▶ _Record set_
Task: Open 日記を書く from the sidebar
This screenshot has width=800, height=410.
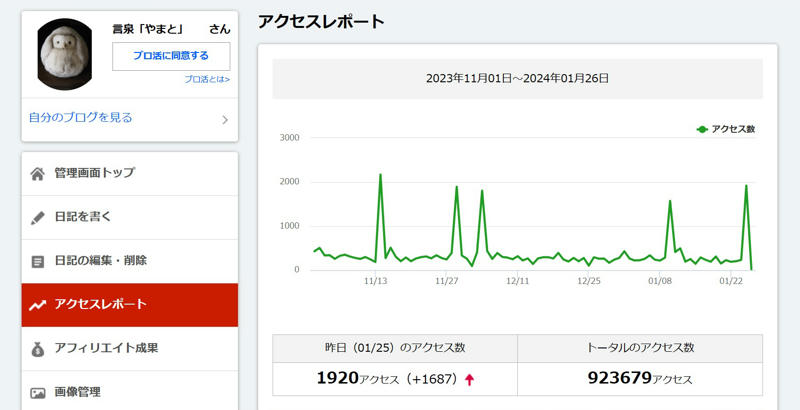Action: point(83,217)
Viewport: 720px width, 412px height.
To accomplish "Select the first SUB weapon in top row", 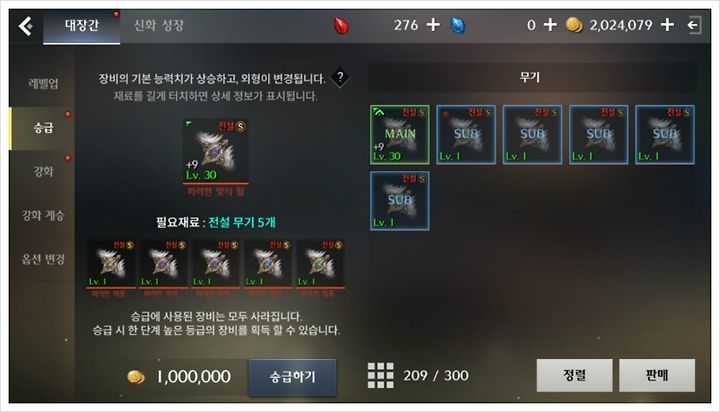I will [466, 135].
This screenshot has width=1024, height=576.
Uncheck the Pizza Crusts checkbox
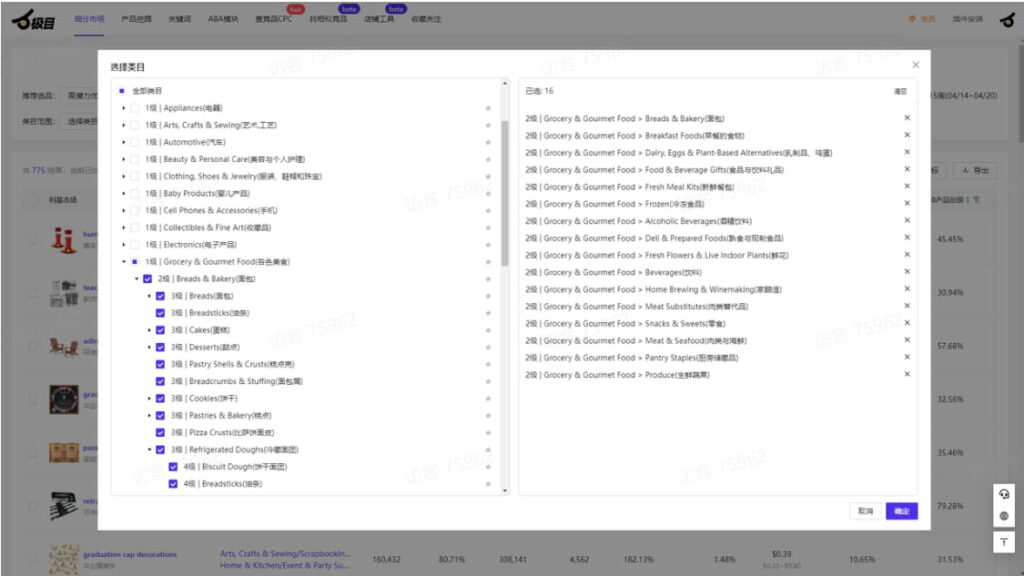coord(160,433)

---

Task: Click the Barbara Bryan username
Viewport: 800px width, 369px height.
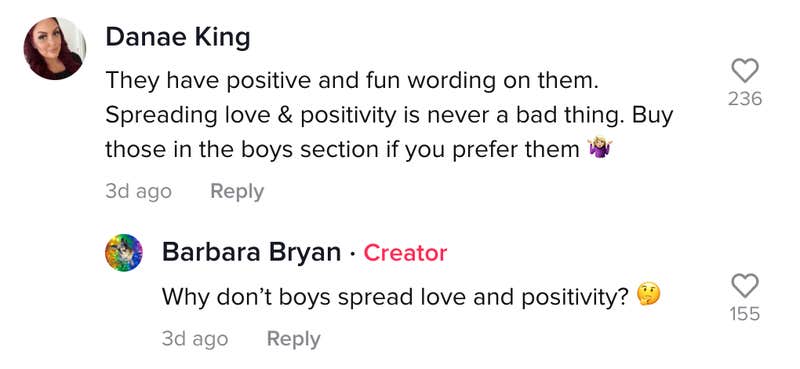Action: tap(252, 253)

▶ _Problem description_
From the records above, return each line where "Task" occurs.

▶ _Expected output_
Task: Open 日記を書く from the sidebar
Task: Click the Barbara Bryan username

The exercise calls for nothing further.